I picked up The Joy of Clojure: Thinking the Clojure Way
For those who aren’t familiar with it, Clojure is a lisp dialect that runs on the JVM, one of many languages trying to supplant Java, while maintaining access to existing tooling and infrastructure (e.g. monitoring software, Apache libraries). Other functional style languages with this goal in mind include Groovy and Scala. While you may not be running out to apply for Clojure jobs (assuming there are any), I suspect many professional programmers would find this book is quite valuable. One of the major challenges these new languages face is working around what the JVM provides: Scala, for instance has features that far outstrip Java generics, and Clojure has compelling improvements on auto-boxing.
The introduction to this book contains a lot of bravado about how great the language is, and how it will change your life. Typically I find this off-putting, however, the authors back up bold claims with very compelling and concise examples, and happily show examples of Clojure’s shortcomings (often induced by the JVM). Learning a new language that changes the programming paradigm is fairly daunting – much material covers the issues around immutable objects.

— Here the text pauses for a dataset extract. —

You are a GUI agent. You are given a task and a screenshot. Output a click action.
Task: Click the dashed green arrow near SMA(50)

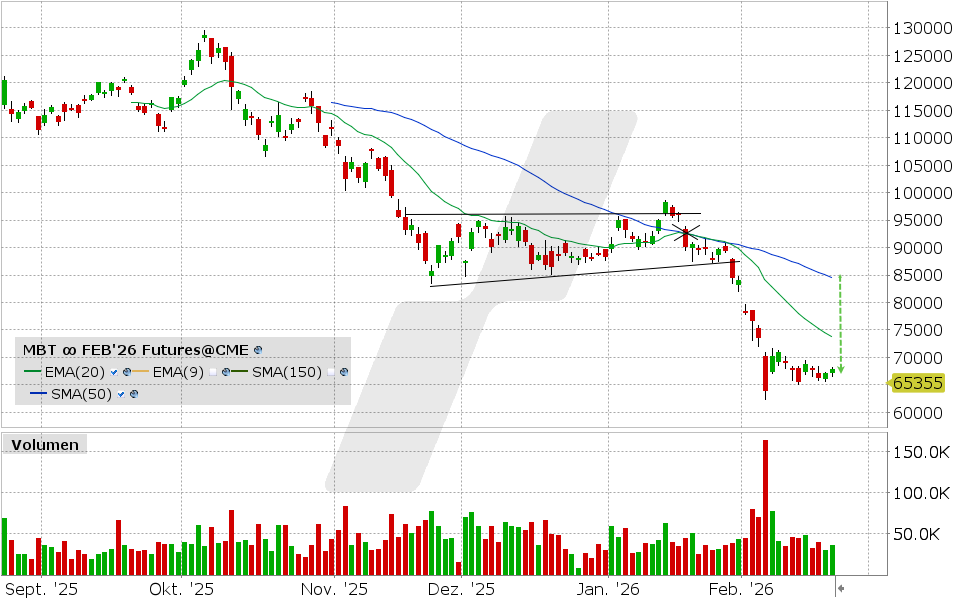coord(840,322)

Consider one example: the Java Boolean object has a public constructor, which means you can make new objects:
Boolean f = Boolean.FALSE;
Boolean bad_false = new Boolean(false);
f.equals(bad_false); // true, as expected
f == bad_false; // not true!
Clearly this is a defect with the Java API, not a reason to switch languages in itself- there are a number of other such examples, especially against the easy targets of Swing/AWT. That said, this problem would presumably not have occurred so frequently if Java objects were immutable by default.
When confronted with the concept of immutable objects, a common objection is that copying data is obviously incredibly inefficient, which it is. When I saw Rich Hickey present Datomic (a database of immutable records), I was surprised at how well immutable data structures can be optimized, but it was not clear how he was able to construct something so complex. The answer to both concerns is in Clojure, and this book covers many optimizations in some depth when discussing Clojure collections. It is not quite as detailed as Purely Functional Data Structures
There is also a detailed discussion of threading models that are enabled by immutability (Actors / Agents). These concepts exist in several of the newer languages, which makes this well worth reading (perhaps these concepts are in some old languages too – I can’t say that I follow this end of the industry as much as I do other things). If, like me, you only look at threading code once in a while, it’s worth picking this up to read as an introduction to some new ideas.
Overall this book is well-worth reading, especially for experienced Java programmers looking to branch out in new areas, whether to explore new technologies or improve on design patterns and architectures of the old ones. It’s a heady book (took me ~12 hours to get through) – leave some time for reading and further research.